HONG KONG (Reuters) – Japanese brokerage Nomura Holdings Inc (8604.T) plans to shed another 80 jobs in the next few months in Asia, excluding Japan, sources familiar with the matter said.
Nomura joins other major banks in slashing more jobs across Asia, a region hit hard by the financial crisis. In September, Nomura bought the Asian, European and Middle Eastern assets of Lehman Brothers, shortly after the New York brokerage collapsed.
One source familiar with the matter said most of the roughly 80 jobs would be in the investment banking division. Asia lay-offs at the bank late last year mainly hit the fixed income and equities units.
In December, local media in Tokyo said that Nomura was laying off more than 100 employees from its Asia-Pacific operations by the end of the month.

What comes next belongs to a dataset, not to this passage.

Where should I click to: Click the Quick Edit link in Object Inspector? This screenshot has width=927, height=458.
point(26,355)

The roughly 80 jobs targeted would be on top of the December cuts, sources said. Of that 80, some were cut in the last few weeks, and the rest will be spread out over the next couple of months.

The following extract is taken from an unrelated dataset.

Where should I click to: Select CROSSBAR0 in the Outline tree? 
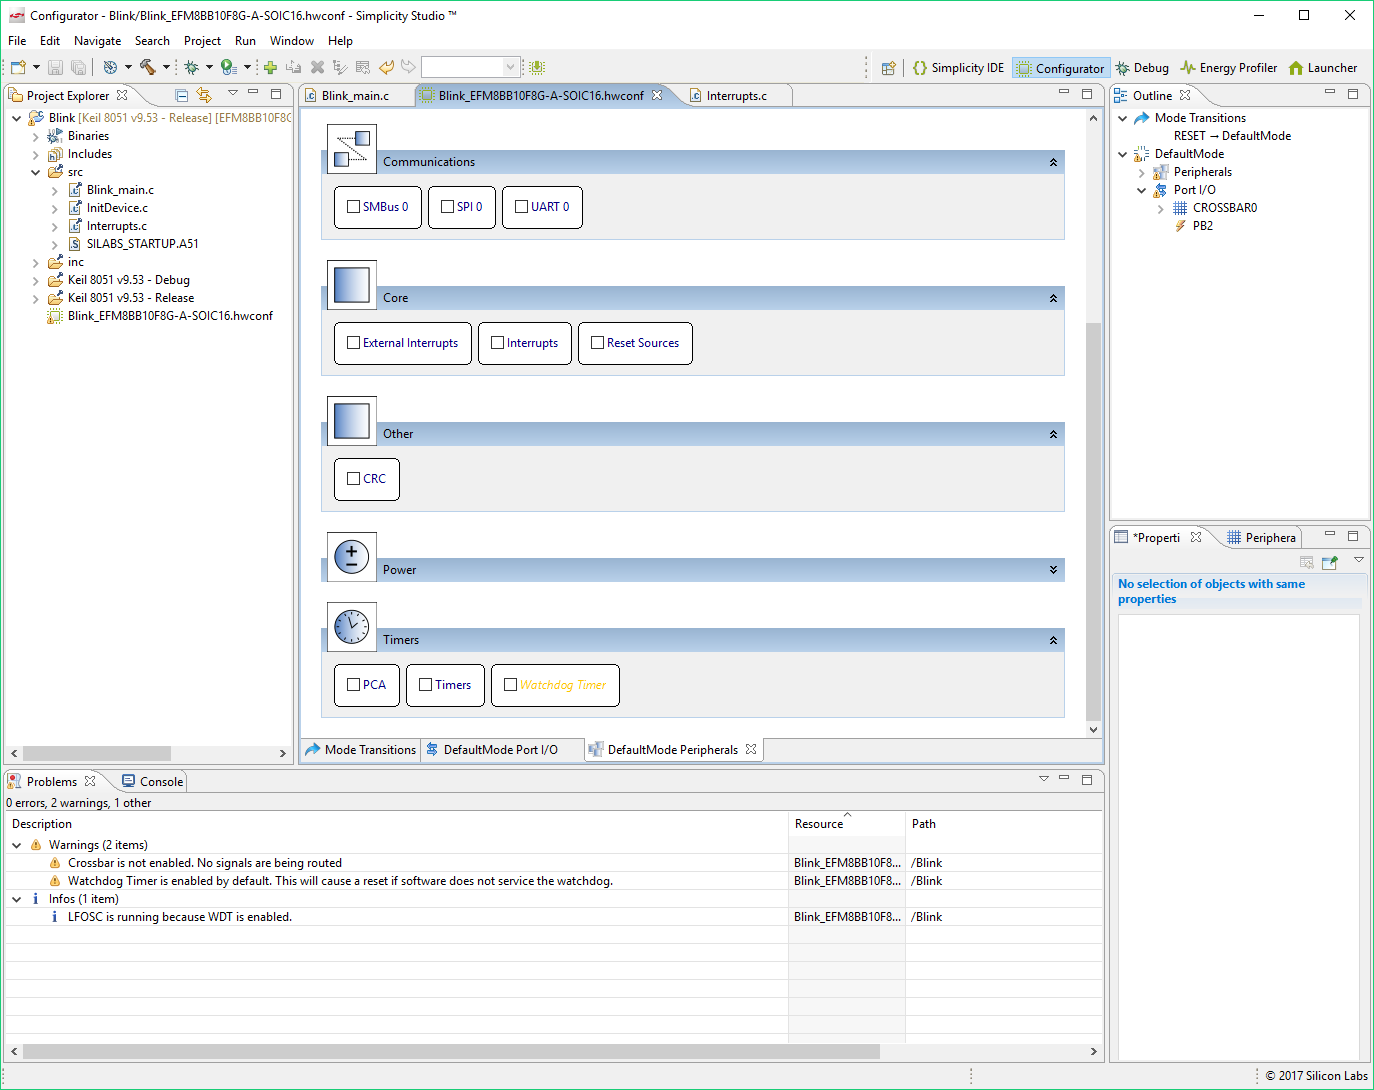point(1224,208)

Around 25 are expected to get pink slips on Wednesday, according to one of the sources.
“As part of the transition process, we are always evaluating business opportunities in light of changing market conditions and are now making strategic decisions about resource allocation and employment levels,” said Nomura spokesman Matthew Russell.
“This process will continue to evolve as market conditions change. The objective is to ensure that the company remains competitive in the markets where we operate,” he said.

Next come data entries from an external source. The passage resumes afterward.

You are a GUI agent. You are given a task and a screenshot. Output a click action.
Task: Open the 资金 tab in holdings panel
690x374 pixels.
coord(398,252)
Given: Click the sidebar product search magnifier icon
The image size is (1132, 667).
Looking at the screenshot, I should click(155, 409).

As of the end of September, Nomura had a total of 18,971 employees, with 1,180 people in Asia, excluding Japan. Nomura took on about 1,500 employees from Lehman’s operations in the Asia-Pacific region when it struck the deal.
A total of 8,000 Lehman employees joined Nomura globally.
Nomura plans to use the Lehman acquisition to strengthen its banking presence beyond Japan. Since the deal, however, global markets have fallen sharply, causing further pain for the banking industry.
Nomura, however, is continuing to hire in certain areas. In Asia, it has poached two former Citigroup (C.N) bankers for its investment banking team: Shaheryar Chishty and Marc Benton.